O condenado por feminicídio João Pedro Pereira dos Santos, foragido do sistema prisional do Pará, foi preso pela morte brutal de Dayse Diniz, a jovem que desapareceu na noite de quinta-feira (23) e cujo corpo só foi localizado nesta quarta-feira (29), em uma área de mata densa na comunidade São Brás, região do Eixo Forte, em Santarém. A confissão veio acompanhada de um detalhe macabro: ele cometeu outro crime deliberadamente para forjar um álibi.
De acordo com a delegada Mila Moura, titular da Delegacia Especializada no Atendimento à Mulher (Deam), Dayse jamais havia cruzado o caminho do assassino antes daquela noite. A jovem conheceu uma pessoa durante a madrugada em um bar e, por meio desse contato, acabou seguindo até uma chácara na comunidade São Brás. João Pedro já estava no local e de lá não arredou o pé.
“O acusado não saiu da chácara. Ele apenas chamou outras pessoas para irem até lá. Era conhecido de uma pessoa que ela conheceu naquela noite e, como ela estava junto, acabou indo também”, detalhou a delegada. Foi na propriedade que o feminicídio se consumou.
Justificativa vazia
Questionado sobre a motivação, o assassino ofereceu apenas a desculpa mais rasa. “Ele não tinha nenhum tipo de relação com a vítima. Conheceu ela naquele dia e não deu nenhuma explicação para o crime. Apenas disse que havia bebido muito e que cometeu o homicídio”, relatou Mila Moura.
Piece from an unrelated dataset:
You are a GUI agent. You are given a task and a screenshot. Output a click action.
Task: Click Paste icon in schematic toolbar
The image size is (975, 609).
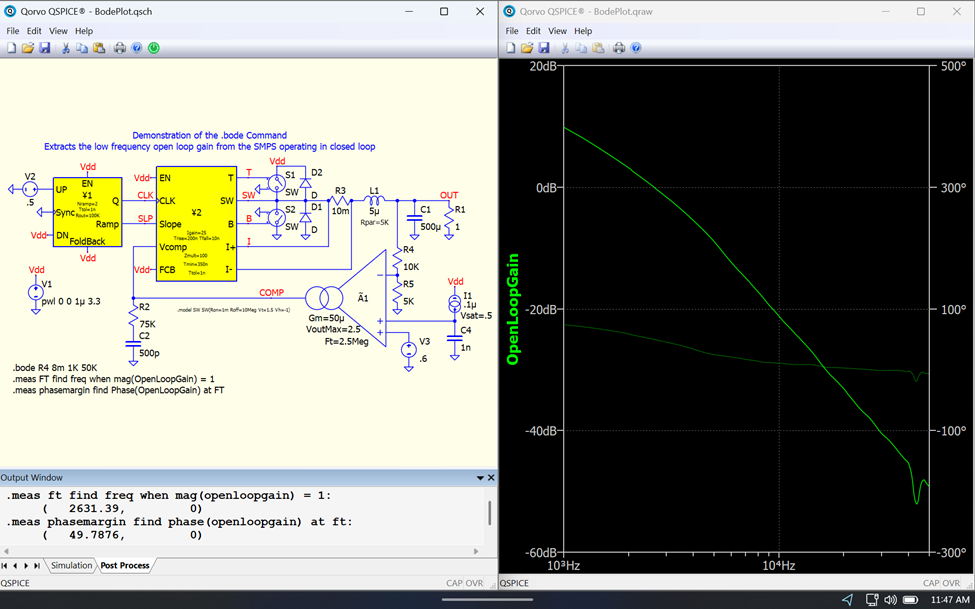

O que verdadeiramente intrigou os investigadores foi a estratégia adotada por João Pedro nos dias seguintes ao assassinato. Ele praticou um roubo sem arma de fogo, sem violência real, apenas ameaças verbais. Durante o interrogatório, confessou que o gesto foi calculado.
“O assalto não tinha arma, não tinha nada. Ele simplesmente ameaçou as pessoas porque queria ser preso. Sabia que poderia ser morto ficando fora e acreditava que seria solto em pouco tempo. Seria um álibi”, explicou a delegada. O criminoso temia ser executado nas ruas e enxergou na cela uma espécie de refúgio temporário.
Ao ser detido forneceu nome falso e identificou-se como “Sidney”. Mas a ficha logo caiu e a polícia Civil descobriu sua verdadeira identidade e, com ela, um passado tenebroso: João Pedro Pereira dos Santos era foragido da capital paraense, condenado por outro feminicídio, cometido no município de Uruará.
Até o momento, as investigações não apontam a participação de terceiros no assassinato de Dayse. Sobre a possibilidade de violência sexual, a delegada Mila informou que depende do que a perícia vai informar.
João Pedro permanecerá encarcerado e responderá por mais um feminicídio e agora ocultação de cadáver. O inquérito segue sob os cuidados da Deam.